Best heel in wrestling


----------



## Randy Lahey (Apr 14, 2014)

Sad Panda said:


> And they knew exactly when to bleep when he said fuck.
> 
> That was a career defining moment for MJF and could launch him into face of the company level's


Ive seen some recordings on YouTube of the un-bleeped version. I wonder if Fite gets the uncut version. Either way it was awesome. MJF calling Tony Khan a fucking mark


----------



## P Thriller (Jan 6, 2016)

Sad Panda said:


> And they knew exactly when to bleep when he said fuck.
> 
> That was a career defining moment for MJF and could launch him into face of the company level's


Well usually they have some sort of delay so they are able to bleep stuff.
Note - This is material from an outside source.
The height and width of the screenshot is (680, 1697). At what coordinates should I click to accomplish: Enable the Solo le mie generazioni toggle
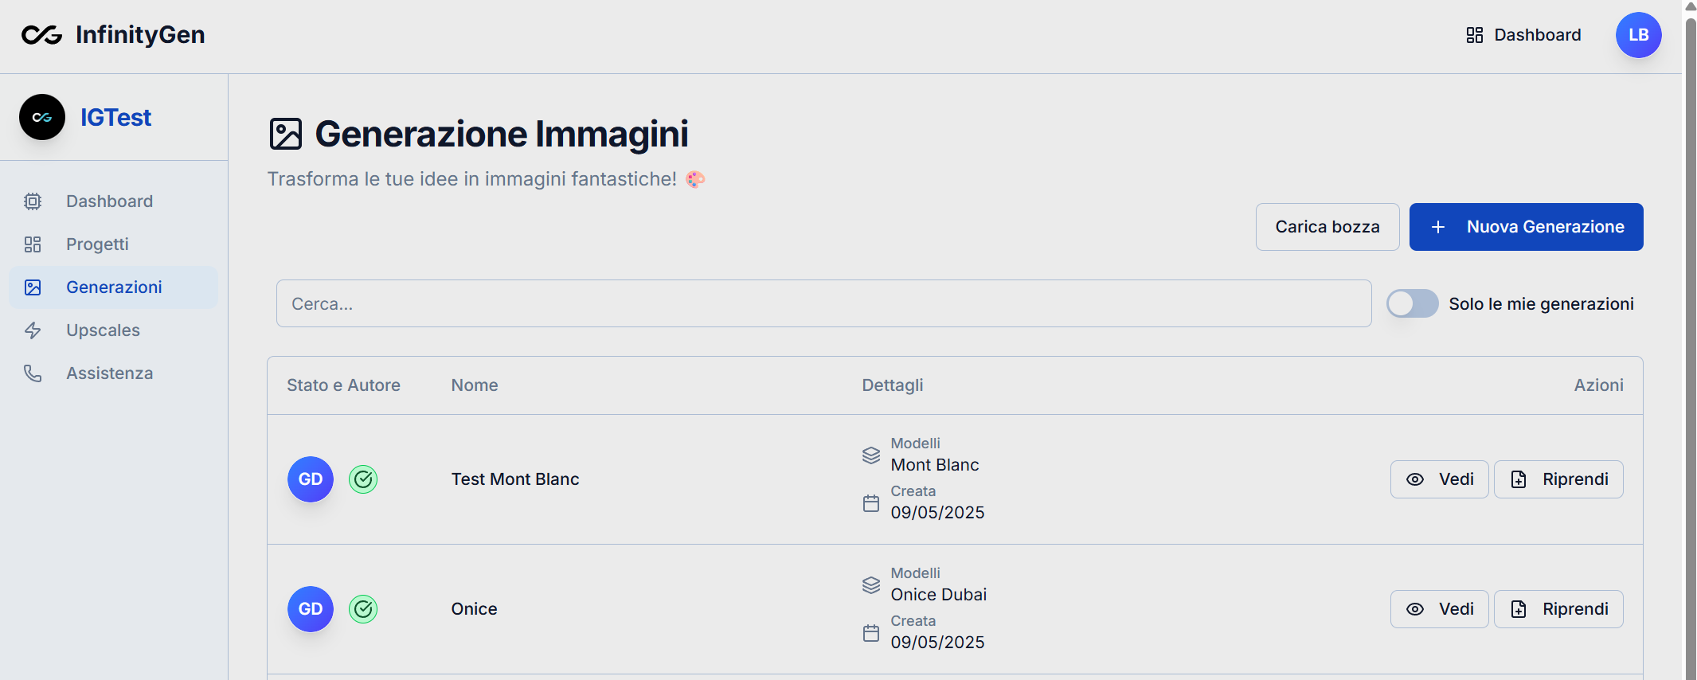[x=1412, y=303]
But then again they didn't seem to do it in time for Moxley when he returned so who knows.


----------



## Art Vandaley (Jan 9, 2006)

Fantastic promo, I still think its a shoot that's turned into a work/worked shoot, kinda like the Edge/Matt Hardy/Lita stuff back in the day (or they were doing with Cody for a more recent example).

But yeah, just an amazing promo, hope he's got/getting the raise he deserves.


----------



## SuperstarSlyme (Oct 25, 2021)

Chip Chipperson said:


> I will eat the crow if I'm wrong and we find out it was a work all along.


hope u aint choking on that crow bud


----------



## Sad Panda (Aug 16, 2021)

P Thriller said:


> Well usually they have some sort of delay so they are able to bleep stuff. But then again they didn't seem to do it in time for Moxley when he returned so who knows.


For sure. But there’s no way they MJF go out there, trash the owner of the company and the wrestlers unless this was a complete work.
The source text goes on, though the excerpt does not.